## [Exercise input]
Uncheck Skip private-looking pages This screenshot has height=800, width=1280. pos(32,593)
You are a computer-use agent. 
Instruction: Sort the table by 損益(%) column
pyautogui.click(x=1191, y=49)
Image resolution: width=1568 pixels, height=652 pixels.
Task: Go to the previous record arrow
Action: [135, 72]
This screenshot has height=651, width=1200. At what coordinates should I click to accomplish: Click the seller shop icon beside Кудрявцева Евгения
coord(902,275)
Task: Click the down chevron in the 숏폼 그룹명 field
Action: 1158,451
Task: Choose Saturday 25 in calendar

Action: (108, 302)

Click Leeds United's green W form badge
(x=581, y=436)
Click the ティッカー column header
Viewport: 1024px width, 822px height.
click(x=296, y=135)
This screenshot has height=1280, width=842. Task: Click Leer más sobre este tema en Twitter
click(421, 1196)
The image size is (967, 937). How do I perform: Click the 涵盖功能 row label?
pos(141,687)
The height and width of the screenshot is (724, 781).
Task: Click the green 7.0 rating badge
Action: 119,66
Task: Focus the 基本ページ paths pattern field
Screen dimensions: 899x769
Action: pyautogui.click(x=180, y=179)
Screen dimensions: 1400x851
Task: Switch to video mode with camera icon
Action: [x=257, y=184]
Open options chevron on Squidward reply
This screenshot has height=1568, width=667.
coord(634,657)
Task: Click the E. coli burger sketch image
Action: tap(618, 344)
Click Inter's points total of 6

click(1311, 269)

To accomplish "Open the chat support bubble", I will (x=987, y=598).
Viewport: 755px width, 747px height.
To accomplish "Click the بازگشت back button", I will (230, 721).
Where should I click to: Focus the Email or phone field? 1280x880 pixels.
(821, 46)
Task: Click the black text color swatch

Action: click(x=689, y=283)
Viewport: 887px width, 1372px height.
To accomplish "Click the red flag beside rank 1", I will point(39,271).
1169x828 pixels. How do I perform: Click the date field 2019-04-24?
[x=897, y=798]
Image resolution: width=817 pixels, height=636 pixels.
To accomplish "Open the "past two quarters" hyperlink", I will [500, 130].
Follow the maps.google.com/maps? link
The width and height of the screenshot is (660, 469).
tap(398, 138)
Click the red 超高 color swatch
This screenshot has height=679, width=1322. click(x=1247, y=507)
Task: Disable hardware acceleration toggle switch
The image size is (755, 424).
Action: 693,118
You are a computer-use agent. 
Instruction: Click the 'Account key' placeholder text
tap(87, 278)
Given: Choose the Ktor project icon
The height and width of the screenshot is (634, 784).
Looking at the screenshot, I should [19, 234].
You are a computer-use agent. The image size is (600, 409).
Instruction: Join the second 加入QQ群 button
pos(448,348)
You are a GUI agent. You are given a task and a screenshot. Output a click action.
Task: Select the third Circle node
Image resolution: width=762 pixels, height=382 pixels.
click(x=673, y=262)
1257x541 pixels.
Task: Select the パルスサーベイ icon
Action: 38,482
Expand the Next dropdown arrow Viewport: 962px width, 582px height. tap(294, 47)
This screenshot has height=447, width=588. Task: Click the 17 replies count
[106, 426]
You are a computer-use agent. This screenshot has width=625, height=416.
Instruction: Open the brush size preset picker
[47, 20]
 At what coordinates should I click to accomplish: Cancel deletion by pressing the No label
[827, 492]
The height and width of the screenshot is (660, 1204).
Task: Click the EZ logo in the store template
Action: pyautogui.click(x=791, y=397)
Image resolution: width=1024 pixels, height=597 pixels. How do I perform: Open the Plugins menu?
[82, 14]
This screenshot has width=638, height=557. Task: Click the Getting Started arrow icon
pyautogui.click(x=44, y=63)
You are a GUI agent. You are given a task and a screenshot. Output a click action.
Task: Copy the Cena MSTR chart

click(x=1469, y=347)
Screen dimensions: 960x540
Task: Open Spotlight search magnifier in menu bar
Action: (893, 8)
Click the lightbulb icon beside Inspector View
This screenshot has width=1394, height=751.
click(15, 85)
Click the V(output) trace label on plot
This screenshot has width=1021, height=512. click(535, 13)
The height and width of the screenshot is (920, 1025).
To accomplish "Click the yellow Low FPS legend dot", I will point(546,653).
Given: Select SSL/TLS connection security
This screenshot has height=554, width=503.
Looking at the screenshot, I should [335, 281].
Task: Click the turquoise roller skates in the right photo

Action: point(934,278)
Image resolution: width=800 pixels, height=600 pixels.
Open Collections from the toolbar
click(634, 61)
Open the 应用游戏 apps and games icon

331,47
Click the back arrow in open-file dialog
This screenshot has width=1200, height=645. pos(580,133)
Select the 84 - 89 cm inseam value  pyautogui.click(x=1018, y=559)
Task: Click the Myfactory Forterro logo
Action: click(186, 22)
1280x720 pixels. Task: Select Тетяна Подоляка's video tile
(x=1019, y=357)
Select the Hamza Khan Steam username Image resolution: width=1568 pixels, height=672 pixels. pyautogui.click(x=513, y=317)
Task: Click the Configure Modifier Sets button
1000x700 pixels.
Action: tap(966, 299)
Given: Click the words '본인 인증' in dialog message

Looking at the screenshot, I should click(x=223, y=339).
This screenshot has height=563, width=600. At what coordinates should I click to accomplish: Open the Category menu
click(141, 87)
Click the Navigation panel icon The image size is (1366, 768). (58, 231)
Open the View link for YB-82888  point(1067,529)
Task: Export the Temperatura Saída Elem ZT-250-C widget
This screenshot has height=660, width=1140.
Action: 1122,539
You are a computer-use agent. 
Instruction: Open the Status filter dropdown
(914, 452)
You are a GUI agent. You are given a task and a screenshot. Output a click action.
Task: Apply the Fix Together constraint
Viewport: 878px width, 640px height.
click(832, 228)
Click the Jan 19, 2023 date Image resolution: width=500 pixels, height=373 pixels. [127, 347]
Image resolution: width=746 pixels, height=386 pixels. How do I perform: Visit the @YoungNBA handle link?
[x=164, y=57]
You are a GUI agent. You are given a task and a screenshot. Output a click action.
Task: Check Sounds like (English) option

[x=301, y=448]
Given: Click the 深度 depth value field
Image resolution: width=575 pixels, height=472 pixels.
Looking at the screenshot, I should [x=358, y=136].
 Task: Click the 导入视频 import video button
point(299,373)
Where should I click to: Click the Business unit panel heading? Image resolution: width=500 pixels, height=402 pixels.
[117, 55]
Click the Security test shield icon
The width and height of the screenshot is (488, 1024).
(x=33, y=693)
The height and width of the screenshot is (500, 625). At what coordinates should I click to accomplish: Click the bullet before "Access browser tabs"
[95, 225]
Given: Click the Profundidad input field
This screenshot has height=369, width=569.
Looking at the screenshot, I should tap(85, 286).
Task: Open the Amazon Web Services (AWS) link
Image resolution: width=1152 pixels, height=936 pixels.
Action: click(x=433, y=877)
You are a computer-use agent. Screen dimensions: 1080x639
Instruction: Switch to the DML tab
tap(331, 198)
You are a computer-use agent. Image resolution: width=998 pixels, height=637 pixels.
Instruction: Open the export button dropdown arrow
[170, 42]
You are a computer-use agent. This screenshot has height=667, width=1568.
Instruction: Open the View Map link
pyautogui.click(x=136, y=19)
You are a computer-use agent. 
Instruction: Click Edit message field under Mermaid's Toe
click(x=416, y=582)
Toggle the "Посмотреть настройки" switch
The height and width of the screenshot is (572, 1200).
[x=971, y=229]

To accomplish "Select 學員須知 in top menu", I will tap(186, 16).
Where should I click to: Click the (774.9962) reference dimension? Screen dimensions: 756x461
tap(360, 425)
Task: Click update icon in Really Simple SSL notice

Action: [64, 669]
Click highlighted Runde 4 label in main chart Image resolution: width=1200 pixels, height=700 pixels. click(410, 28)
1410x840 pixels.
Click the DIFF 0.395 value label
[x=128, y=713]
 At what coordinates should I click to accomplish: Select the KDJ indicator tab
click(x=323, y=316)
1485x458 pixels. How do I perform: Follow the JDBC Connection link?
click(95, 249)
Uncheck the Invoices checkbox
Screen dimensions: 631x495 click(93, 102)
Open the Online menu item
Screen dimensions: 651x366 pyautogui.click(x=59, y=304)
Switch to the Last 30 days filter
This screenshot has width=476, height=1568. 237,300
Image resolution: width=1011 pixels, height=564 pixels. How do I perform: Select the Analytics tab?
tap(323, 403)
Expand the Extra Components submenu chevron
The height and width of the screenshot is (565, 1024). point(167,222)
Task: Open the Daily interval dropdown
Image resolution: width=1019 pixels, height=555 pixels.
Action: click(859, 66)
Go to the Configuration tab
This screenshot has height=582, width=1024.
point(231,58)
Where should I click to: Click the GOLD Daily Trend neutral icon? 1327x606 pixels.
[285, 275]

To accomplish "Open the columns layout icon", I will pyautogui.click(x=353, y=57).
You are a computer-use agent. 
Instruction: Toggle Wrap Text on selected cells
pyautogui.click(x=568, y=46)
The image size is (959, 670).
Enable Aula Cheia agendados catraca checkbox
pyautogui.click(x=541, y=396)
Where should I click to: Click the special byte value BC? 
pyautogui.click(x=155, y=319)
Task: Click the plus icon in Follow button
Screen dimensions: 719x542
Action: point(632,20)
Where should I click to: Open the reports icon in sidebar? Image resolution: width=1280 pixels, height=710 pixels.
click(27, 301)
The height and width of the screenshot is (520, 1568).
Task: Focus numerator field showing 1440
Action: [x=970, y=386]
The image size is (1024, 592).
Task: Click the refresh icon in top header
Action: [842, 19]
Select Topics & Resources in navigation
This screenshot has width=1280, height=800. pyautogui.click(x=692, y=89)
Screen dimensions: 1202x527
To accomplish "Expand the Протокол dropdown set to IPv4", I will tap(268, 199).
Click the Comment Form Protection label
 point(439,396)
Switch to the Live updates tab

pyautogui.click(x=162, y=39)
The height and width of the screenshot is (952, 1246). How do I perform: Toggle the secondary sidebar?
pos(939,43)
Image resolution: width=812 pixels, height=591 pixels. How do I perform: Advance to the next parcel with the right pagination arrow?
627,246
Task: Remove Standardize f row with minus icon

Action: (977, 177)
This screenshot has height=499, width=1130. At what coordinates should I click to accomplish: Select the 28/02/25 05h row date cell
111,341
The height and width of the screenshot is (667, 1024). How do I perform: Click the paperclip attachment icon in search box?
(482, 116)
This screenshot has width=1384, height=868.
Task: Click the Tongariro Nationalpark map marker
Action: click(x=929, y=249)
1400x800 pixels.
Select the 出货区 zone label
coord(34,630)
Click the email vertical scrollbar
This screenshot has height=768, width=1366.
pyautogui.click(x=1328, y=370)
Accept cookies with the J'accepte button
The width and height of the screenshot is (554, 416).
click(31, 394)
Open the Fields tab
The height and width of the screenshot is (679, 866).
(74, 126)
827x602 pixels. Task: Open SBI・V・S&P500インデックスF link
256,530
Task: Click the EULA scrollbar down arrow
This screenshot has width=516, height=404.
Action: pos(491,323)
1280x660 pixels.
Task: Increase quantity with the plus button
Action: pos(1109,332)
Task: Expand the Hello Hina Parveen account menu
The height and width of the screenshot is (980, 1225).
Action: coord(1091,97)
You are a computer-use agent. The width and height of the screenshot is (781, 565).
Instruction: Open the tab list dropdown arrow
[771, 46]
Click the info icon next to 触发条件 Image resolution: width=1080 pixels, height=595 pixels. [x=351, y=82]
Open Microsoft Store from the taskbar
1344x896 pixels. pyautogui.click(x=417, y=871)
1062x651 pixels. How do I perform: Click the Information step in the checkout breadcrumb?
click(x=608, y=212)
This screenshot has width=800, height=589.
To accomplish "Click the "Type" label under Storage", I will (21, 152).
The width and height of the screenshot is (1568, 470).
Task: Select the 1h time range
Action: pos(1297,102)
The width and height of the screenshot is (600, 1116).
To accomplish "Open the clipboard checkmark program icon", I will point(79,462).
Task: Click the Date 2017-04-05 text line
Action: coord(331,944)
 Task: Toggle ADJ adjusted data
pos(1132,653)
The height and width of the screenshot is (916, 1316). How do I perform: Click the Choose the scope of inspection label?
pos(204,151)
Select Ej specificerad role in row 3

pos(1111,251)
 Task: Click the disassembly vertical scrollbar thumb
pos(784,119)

## [Task to complete]
Among the records above, only the lines between the line holding "The width and height of the screenshot is (554, 416)." and the line holding "Task: Click the EULA scrollbar down arrow", inclusive, are to be output, exactly as written.

## [Task output]
The width and height of the screenshot is (554, 416).
click(31, 394)
Open the Fields tab
The height and width of the screenshot is (679, 866).
(74, 126)
827x602 pixels. Task: Open SBI・V・S&P500インデックスF link
256,530
Task: Click the EULA scrollbar down arrow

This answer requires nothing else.